Today, on the 70th anniversary of the Universal Declaration of Human Rights’, a major new project has been announced to raise awareness of human rights across the UK and for generations to come. A new flag for human rights has been designed by Ai Weiwei, commissioned in response to the real and present dangers of a world changing at break-neck speed, to offer hope and to educate generations to come about the absolute importance of universal human rights. This grassroots moment of creative awareness and activism will be led – jointly and uniquely – by arts organisations and human rights charities.
The flag will be available to schools and care homes, town halls and office blocks, hospitals and libraries across the UK, with everyone invited to Fly The Flag for Human Rights six months from now between 24 – 30 June 2019 in events across the country, more information on which will be released in due course. Wherever flown, both physically and digitally, by groups or individuals, big or small, the flag will mark the value of human rights in everyone’s daily lives in the UK.
Weiwei says this flag is just the start. He encourages everyone to make this flag their own to represent the shared ideal of human rights.
Education packs have been produced, by the Donmar Warehouse in collaboration with Liberty, to creatively explore Fly The Flag. Designed to support the Citizenship and PSHE curriculum for Key Stages 1-5, the education packs support teachers and young people to engage with human rights issues. The packs are available to download for free at flytheflag.org.uk from 10 December 2018.
Fly The Flag is co-produced by Fuel (Lead Producer), Amnesty International, Donmar Warehouse, Human Rights Watch, Liberty, National Theatre, Sadler’s Wells and Tate Art Galleries. Additional co-commissioners include Coventry City of Culture Trust.
The original Universal Declaration of Human Rights was created by women and men who witnessed first-hand the horror and inhumanity of the Second World War and were determined that it should never be repeated. And today, through the UK Human Rights Act, this powerful idea protects the rights of everyone in this country. Human rights inspire a vision of a world free from abuse and cruelty and empower by protecting people from state abuse and curbing the reach of society’s most powerful, ensuring that a minimum standard of safety and dignity is guaranteed to every human being.

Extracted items

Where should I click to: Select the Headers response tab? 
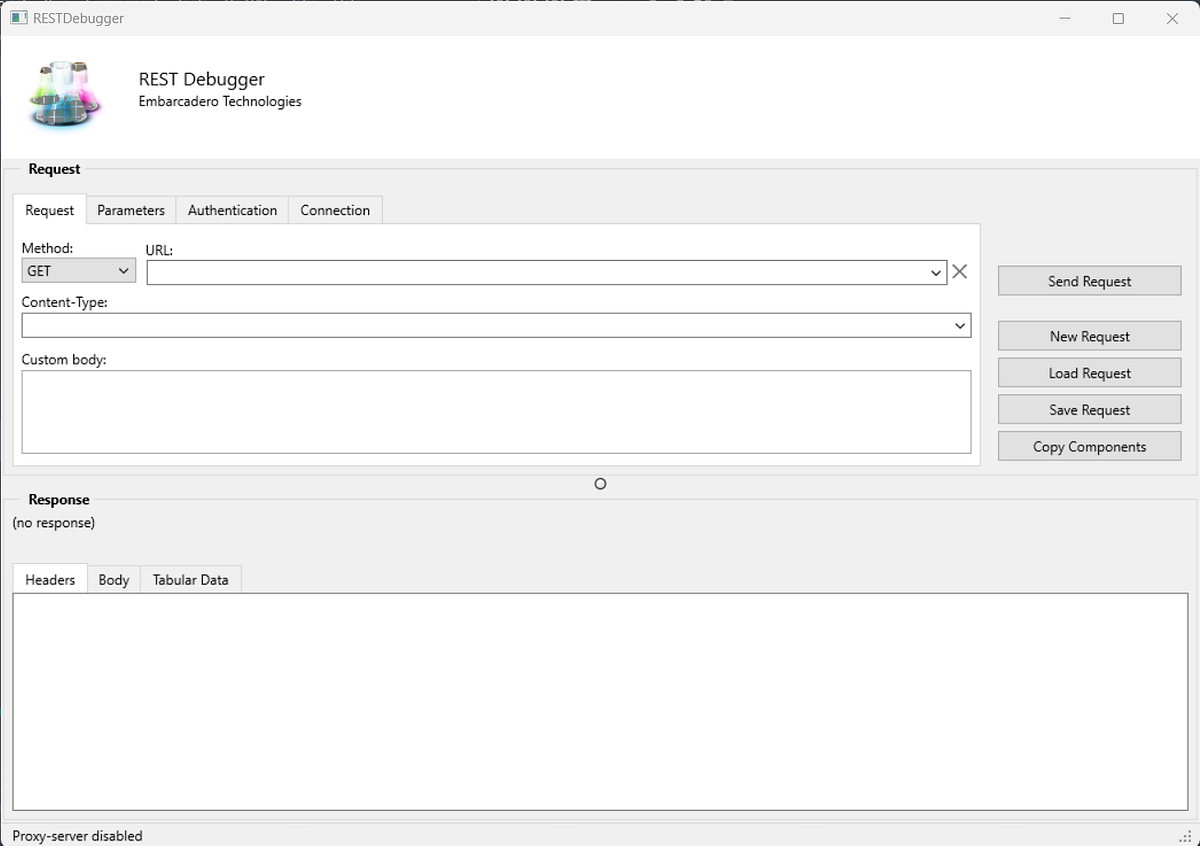pyautogui.click(x=49, y=579)
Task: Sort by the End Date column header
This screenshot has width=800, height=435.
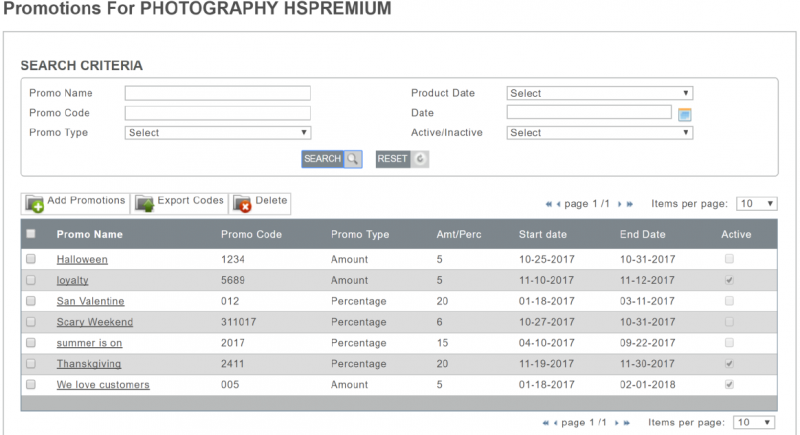Action: click(642, 235)
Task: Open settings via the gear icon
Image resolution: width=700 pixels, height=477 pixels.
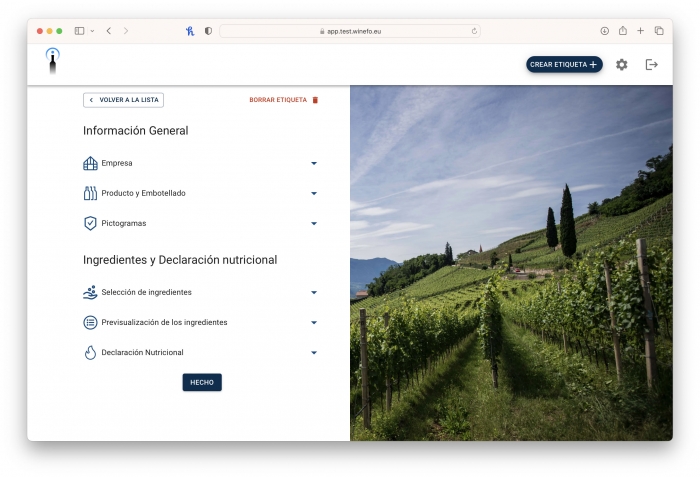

**DIRECTIONS**
A) Edit the part of the Fly The Flag announcement that opens with the words containing "Weiwei says this" and closes with "of Culture Trust.", putting "National Theatre" wherever "Donmar Warehouse" appears.
B) Using the Fly The Flag announcement, mark each statement yes or no and quote the words that decide it: (i) The education packs can be downloaded for free starting 10 December 2018. (ii) The new flag was designed by Amnesty International. (iii) Coventry City of Culture Trust is the lead producer of Fly The Flag.
C) List every organization the Fly The Flag announcement names as a co-producer of Fly The Flag.
You won't need the items for any of this.

**ANSWER SECTION**
A)
Weiwei says this flag is just the start. He encourages everyone to make this flag their own to represent the shared ideal of human rights.
Education packs have been produced, by the National Theatre in collaboration with Liberty, to creatively explore Fly The Flag. Designed to support the Citizenship and PSHE curriculum for Key Stages 1-5, the education packs support teachers and young people to engage with human rights issues. The packs are available to download for free at flytheflag.org.uk from 10 December 2018.
Fly The Flag is co-produced by Fuel (Lead Producer), Amnesty International, National Theatre, Human Rights Watch, Liberty, National Theatre, Sadler’s Wells and Tate Art Galleries. Additional co-commissioners include Coventry City of Culture Trust.

B)
(i) Yes: "The packs are available to download for free at flytheflag.org.uk from 10 December 2018."
(ii) No: "A new flag for human rights has been designed by Ai Weiwei"
(iii) No: "Fly The Flag is co-produced by Fuel (Lead Producer)"

C)
Fuel
Amnesty International
Donmar Warehouse
Human Rights Watch
Liberty
National Theatre
Sadler's Wells
Tate Art Galleries